As a product set, treasury management continues to be a source of diversified revenue for banks and, given the focus on non-interest income with falling interest rates, much more of a commodity business. As banks look to innovate new products and services targeted towards corporate treasury functions of all sizes, one area of opportunity is differentiating the implementation and onboarding process.
For many bank clients and personnel, the onboarding process can be somewhat of a “black hole,” lacking vision and oversight into the status of existing implementations as well as minimal forecasting of what may need to be implemented in the coming months. Additionally, institutions continue to rely on paper contracts, wet signatures, manual processes and data entry in order to implement the broad spectrum of treasury products they offer, resulting in long timeframes and multiple client touch points. This, in it of itself, can produce a less than optimal experience for a bank’s corporate clients, especially given that many clients consider the onboarding process a proxy to the level of ongoing customer service that they will receive from the bank going forward.
What are others doing?
Today’s environment calls for speed and efficiency within any onboarding process, especially for treasury products. Institutions looking to gain a competitive advantage are integrating existing and new technology, with a focus on being transparent to the companies with which they are working, and driving down the time required to realize revenue. Some of the steps we see institutions taking include:
- Developing robust customer relationship management (CRM) platforms with a focus on the treasury management sales and support processes
- Creating workflow tools to promote “straight-thru-processing” and manage the implementation process from CRM to support
- Utilizing dynamic, electronic forms that are automatically tailored to each implementation and available through multiple channels, including mobile channels
- Utilizing electronic signatures for all treasury management contracts
- Establishing customer-facing and internal automated dashboards and scorecards to provide transparency into the onboarding process, with a focus on SLAs, KPIs, and metrics for each step
- Integrating data from the point of capture thru the back-office systems
- Developing customer portals for maintenance and new treasury product requests
- Creating new organizational designs and responsibilities that enable more intimate relationship management
- Integrating feedback mechanisms focused on measuring the customer experience
Building a business case.
Any major re-engineering program should have a clearly defined and demonstrated business case. Re-engineering the treasury onboarding process is no different. In most instances, banks can expect a significant investment while developing a new on-boarding process, especially if many of the technologies identified are not currently procured or in use. Depending on the level of re-engineering, the payback period can be anywhere from eight months to two years, with institutions realizing:
- Efficiency gains in the time to revenue of 20-40 percent
- Lower ongoing operating costs, typically 10-30 percent
- Increased scalability to take on additional implementations with fewer staff
- Higher retention rates of their existing customer bases
In many cases, banks have the opportunity to increase new and cross-sell sales by demonstrating improved customer experience and an implementation process that is more efficient than their competitors’ processes.
A measured approach.
Re-engineering the treasury on-boarding process is not a small endeavor. Utilizing a measured approach to identifying and implementing change, such as the high-level approach outlined below, can help speed the success of the program:
- Current-state assessment
- Future-state process design and implementation
- Technology selection, implementation, and integration
- Full roll-out
The keys to this approach are two-fold. First, incorporate existing clients into the process, as they are the best predictor of future client expectations. Second, be very careful to not over-engineer the process. Over-engineering will drive out all expected efficiencies in the process and will hamper the adoption needed across all of the support, front, and back-office functions.
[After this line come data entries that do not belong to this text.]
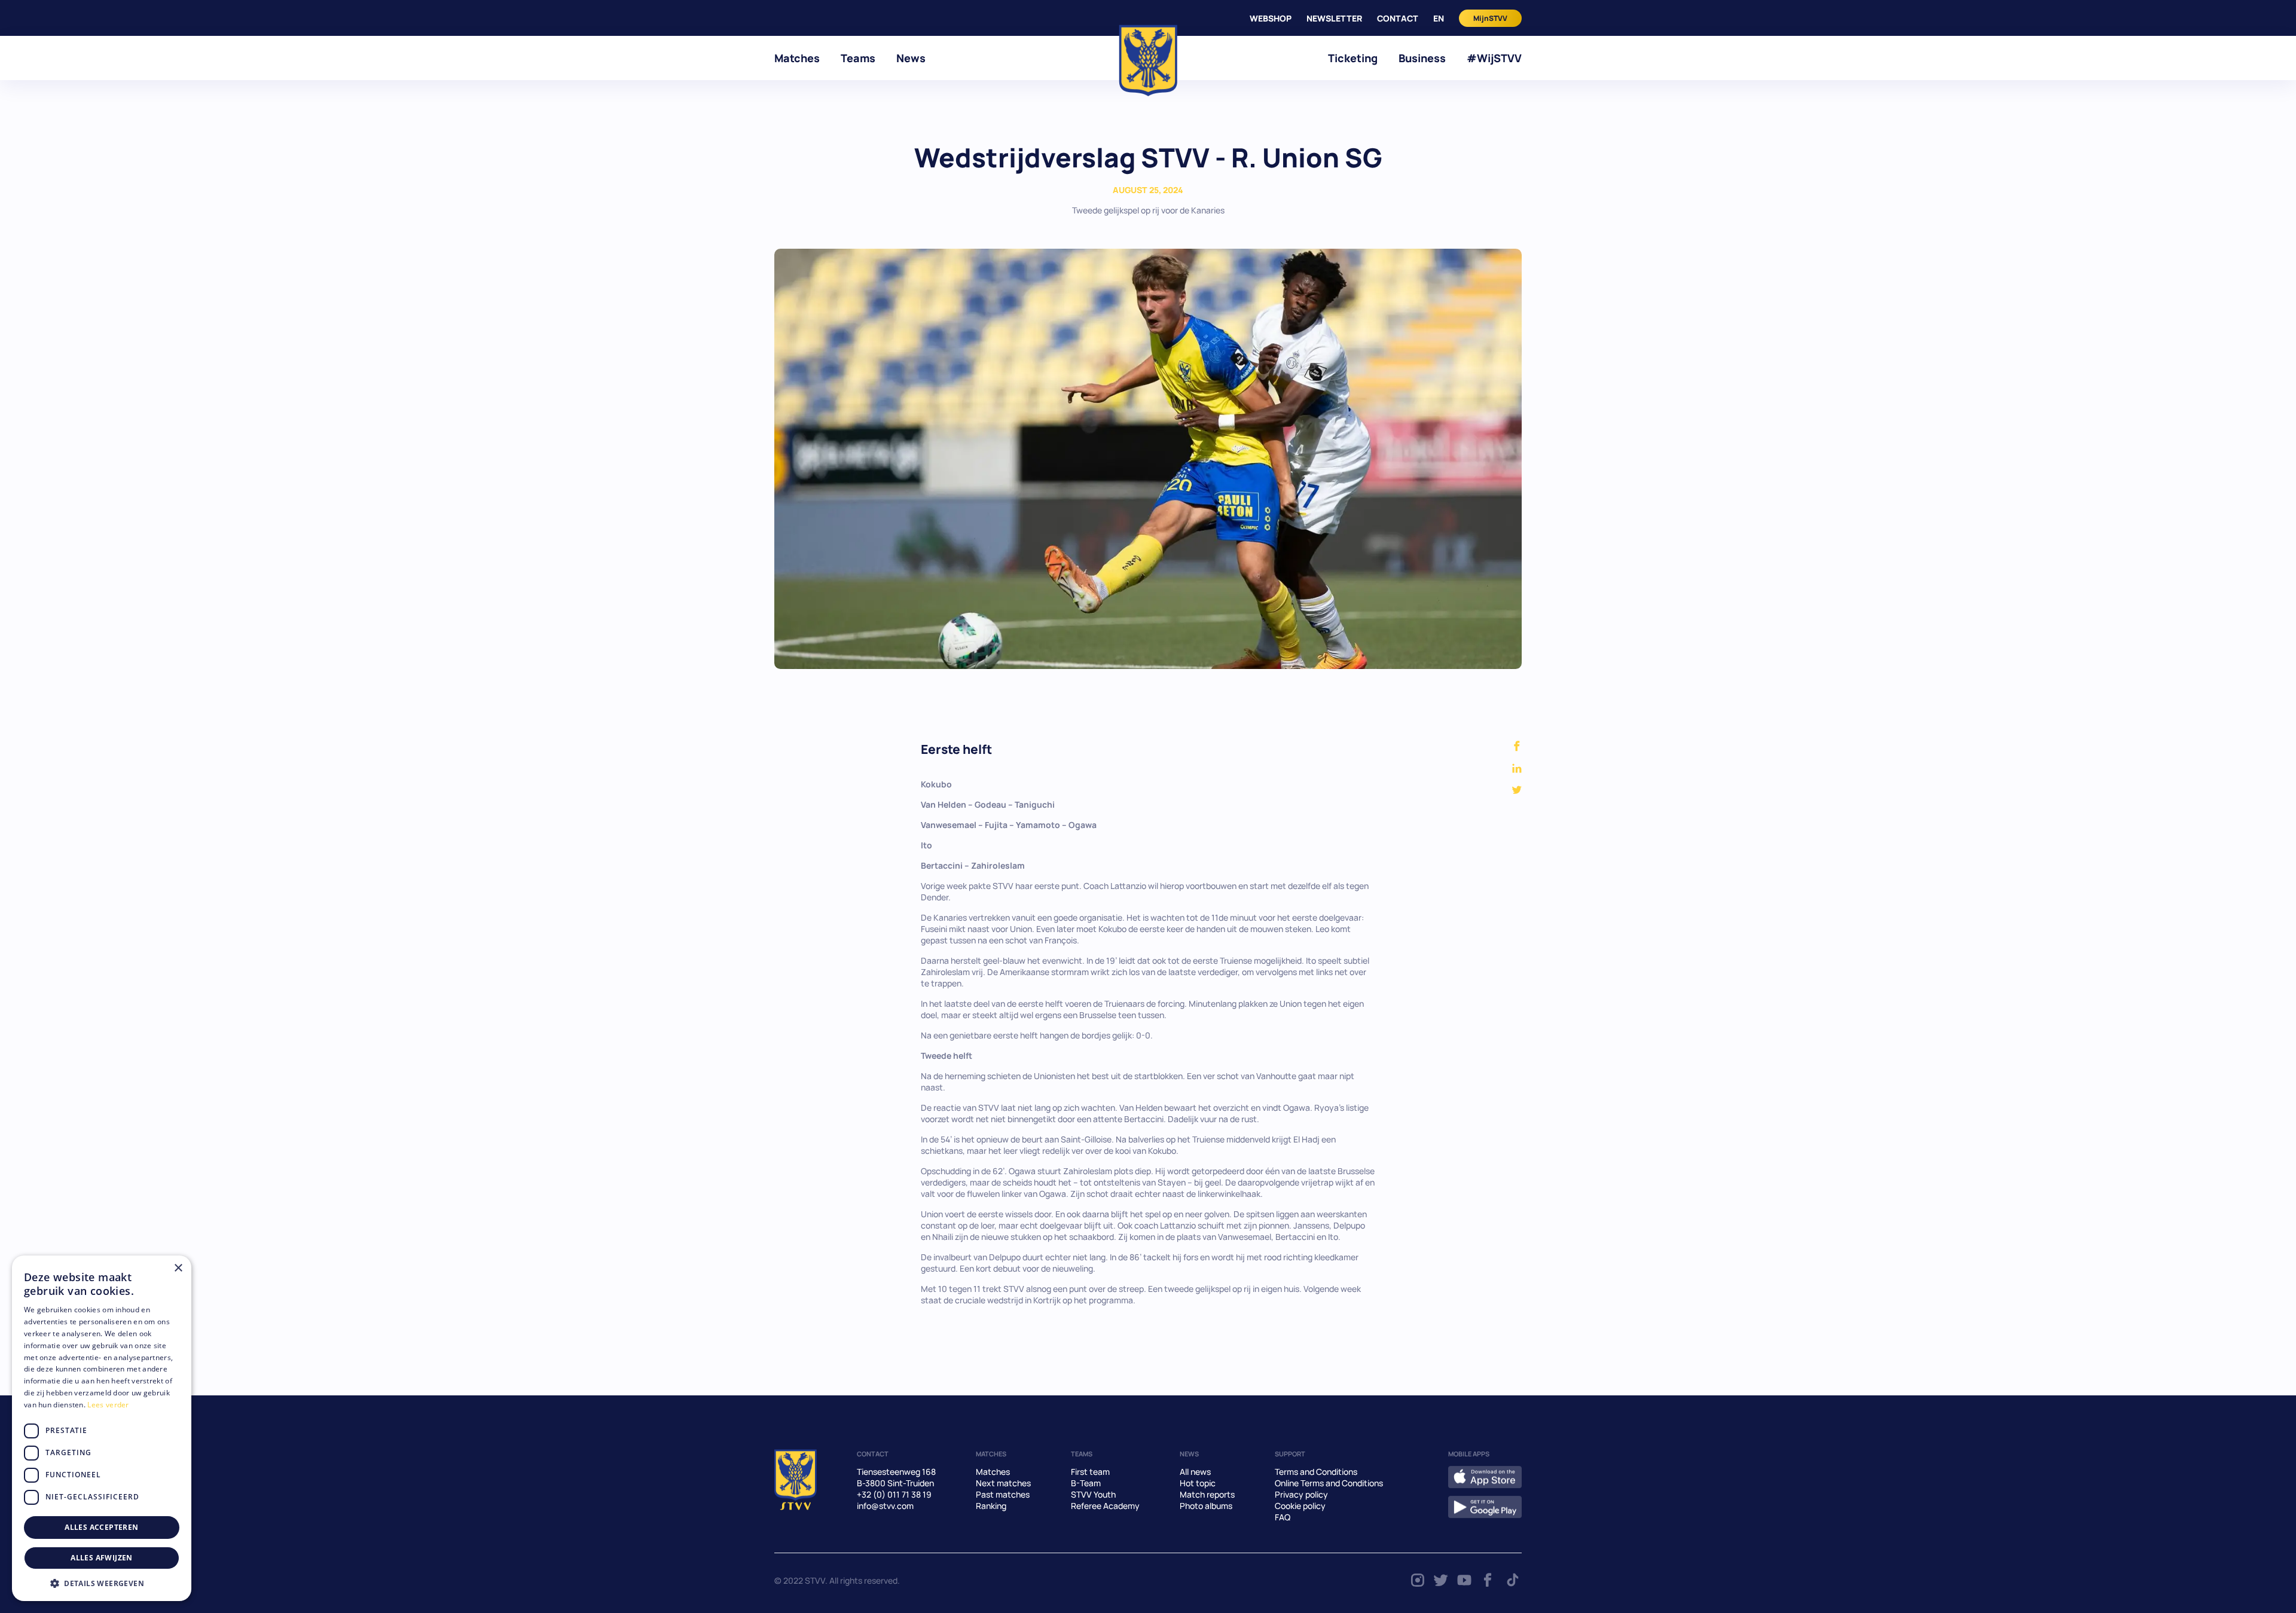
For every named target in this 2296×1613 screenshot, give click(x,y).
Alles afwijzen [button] (102, 1558)
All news (1195, 1471)
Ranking (991, 1505)
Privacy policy (1301, 1494)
Create competitive advantage.
Given the commodity nature of treasury management offerings, differentiating customer experience during the onboarding process can be a competitive advantage in winning new business. Following a structured approach and utilizing new and existing technology to redefine how a commercial client’s treasury function is introduced to the bank can lead to lower costs, higher revenues, and a longer-term treasury management client.